*** RECORDS SUPPLIED Section Begins ***

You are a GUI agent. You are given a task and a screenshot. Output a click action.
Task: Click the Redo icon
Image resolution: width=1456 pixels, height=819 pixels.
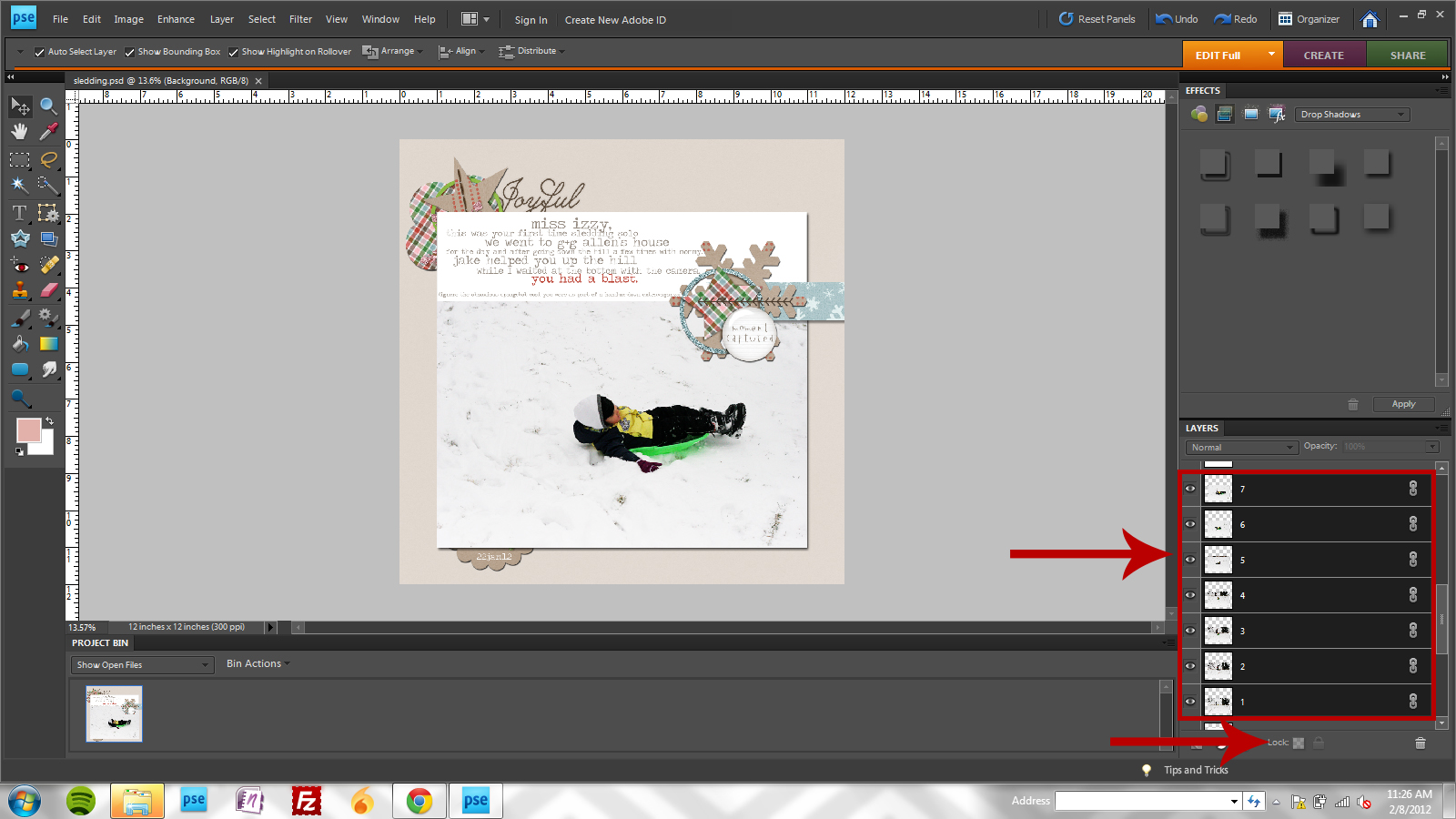(x=1236, y=18)
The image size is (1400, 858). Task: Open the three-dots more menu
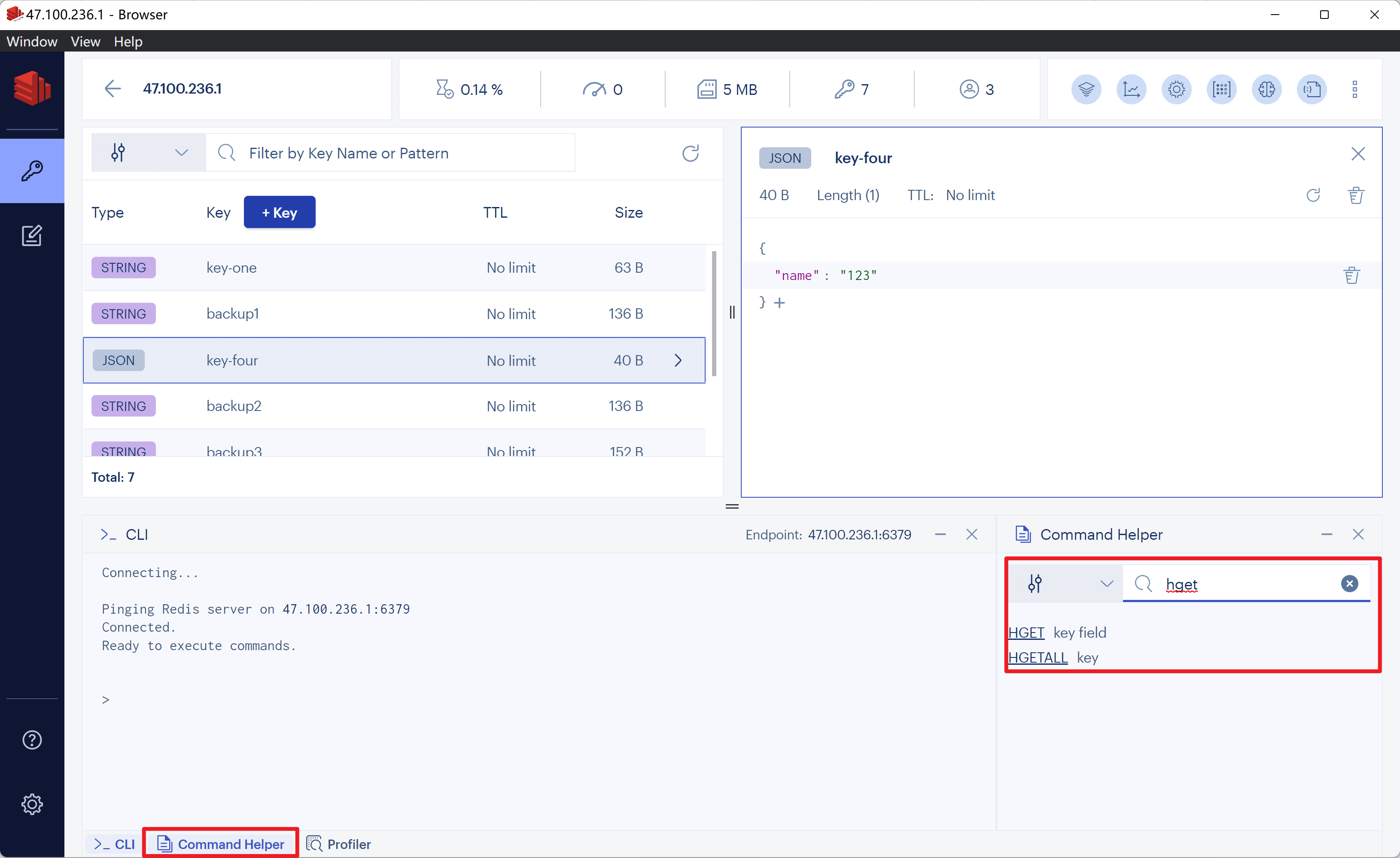(1354, 89)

*** RECORDS SUPPLIED Section Ends ***

Omitting all pictures, retype exactly the lines from the line containing "The image size" down to the last line above, both ends included.

The image size is (1400, 858). Task: Open the three-dots more menu
(1354, 89)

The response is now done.